I flew back in economy, which just reinforces my determination to adopt a child and force him to be an airline pilot. i have no intention of flying back there and paying much for it. you just don't get your money's worth. i did make a friend, which was exciting. he's my age, talkative, and a little eccentric. we got along quite well. he was also flying standby, so we swapped stories. and now, if i ever take a wrong turn and end up a thousand kilometers south of here, i have a place to stay!
It's also exciting that i have a place to stay right now, though. i came back to japan not really knowing much about my living situation, other than that i had no intentions of dying, so appropriate arrangements had to be made. after a brief stint of living on my office floor, i am now living closer to campus than i ever have before- about a 10 minute walk- with a rather capricious band director. i used to think that we were the 2 most different people that have ever existed; that if you took a picture of my DNA, turned it inside out, and made a person, you would have him. unsurprisingly, i suppose, as i've spent more time with him i'm finding ways that we are more similar than i originally thought. still quite dissimilar, but not polar opposites.
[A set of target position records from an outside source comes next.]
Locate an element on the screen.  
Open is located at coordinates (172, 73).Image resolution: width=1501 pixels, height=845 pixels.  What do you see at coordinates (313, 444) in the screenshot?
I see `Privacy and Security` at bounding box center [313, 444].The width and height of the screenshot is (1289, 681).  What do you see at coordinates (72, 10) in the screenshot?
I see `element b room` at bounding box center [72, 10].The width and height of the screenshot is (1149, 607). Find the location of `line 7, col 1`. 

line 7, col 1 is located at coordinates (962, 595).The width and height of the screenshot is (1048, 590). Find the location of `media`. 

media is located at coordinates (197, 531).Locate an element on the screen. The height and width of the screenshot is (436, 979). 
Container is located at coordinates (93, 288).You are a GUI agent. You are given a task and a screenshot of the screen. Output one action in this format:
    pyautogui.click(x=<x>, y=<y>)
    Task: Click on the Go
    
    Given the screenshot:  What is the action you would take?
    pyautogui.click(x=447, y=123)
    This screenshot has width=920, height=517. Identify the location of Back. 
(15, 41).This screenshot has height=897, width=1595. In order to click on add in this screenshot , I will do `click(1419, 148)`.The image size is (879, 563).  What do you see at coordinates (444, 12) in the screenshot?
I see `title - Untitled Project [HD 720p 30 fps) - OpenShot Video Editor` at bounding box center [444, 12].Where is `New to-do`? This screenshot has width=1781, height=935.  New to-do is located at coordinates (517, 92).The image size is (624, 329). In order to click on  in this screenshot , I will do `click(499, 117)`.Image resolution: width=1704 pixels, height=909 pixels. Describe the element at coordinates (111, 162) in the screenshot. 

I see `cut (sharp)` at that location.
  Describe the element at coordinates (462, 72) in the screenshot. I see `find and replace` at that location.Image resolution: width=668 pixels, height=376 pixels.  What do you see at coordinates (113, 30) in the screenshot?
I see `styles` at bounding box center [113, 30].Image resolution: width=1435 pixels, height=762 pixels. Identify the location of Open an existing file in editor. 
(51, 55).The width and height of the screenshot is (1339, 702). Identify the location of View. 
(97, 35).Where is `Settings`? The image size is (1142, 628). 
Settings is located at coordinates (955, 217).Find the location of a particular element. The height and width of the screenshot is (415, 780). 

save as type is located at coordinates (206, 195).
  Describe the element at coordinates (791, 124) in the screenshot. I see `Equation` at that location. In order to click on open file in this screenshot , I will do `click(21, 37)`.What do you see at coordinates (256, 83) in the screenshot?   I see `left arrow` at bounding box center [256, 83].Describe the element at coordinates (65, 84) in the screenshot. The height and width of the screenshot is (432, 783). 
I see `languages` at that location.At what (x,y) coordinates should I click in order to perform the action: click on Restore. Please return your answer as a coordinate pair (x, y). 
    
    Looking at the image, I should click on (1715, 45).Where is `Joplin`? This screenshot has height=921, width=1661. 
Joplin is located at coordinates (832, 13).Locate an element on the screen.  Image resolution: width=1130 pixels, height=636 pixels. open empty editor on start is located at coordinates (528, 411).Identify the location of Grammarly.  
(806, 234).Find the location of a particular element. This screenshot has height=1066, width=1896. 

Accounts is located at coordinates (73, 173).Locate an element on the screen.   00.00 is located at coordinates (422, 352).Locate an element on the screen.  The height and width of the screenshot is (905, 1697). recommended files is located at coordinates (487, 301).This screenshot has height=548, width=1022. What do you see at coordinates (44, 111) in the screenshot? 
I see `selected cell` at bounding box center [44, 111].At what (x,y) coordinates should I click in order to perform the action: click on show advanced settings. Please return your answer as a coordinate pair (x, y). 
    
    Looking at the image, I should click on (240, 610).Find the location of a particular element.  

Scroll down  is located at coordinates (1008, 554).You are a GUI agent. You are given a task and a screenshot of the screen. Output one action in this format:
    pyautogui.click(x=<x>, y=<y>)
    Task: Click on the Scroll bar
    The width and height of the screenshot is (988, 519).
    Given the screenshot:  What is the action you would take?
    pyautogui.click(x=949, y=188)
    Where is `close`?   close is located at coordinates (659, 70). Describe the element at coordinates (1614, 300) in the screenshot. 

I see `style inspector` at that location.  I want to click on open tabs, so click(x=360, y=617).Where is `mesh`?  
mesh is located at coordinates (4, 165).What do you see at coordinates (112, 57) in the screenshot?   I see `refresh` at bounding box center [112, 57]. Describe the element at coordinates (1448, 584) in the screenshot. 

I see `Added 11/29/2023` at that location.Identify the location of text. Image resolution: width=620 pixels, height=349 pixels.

It's not "home" yet, but it's getting there.
Speaking of home, i realized on the train home from the airport that japan definately gives me the feeling that belonging somewhere gives you more than america does. the train doors would open and the air conditioning would be assulted by the humidity, and the sound of the semi's (cicada's) rhythmically invading my inner ear, all made me feel that i was where i belonged. i don't know if that has to do with being in the place that i have a life (i.e. transportation, work, friends, etc.), or if it strikes a deeper part of me that has more to do with my childhood. i don't really care either way, actually. all i know is that it's good to be back.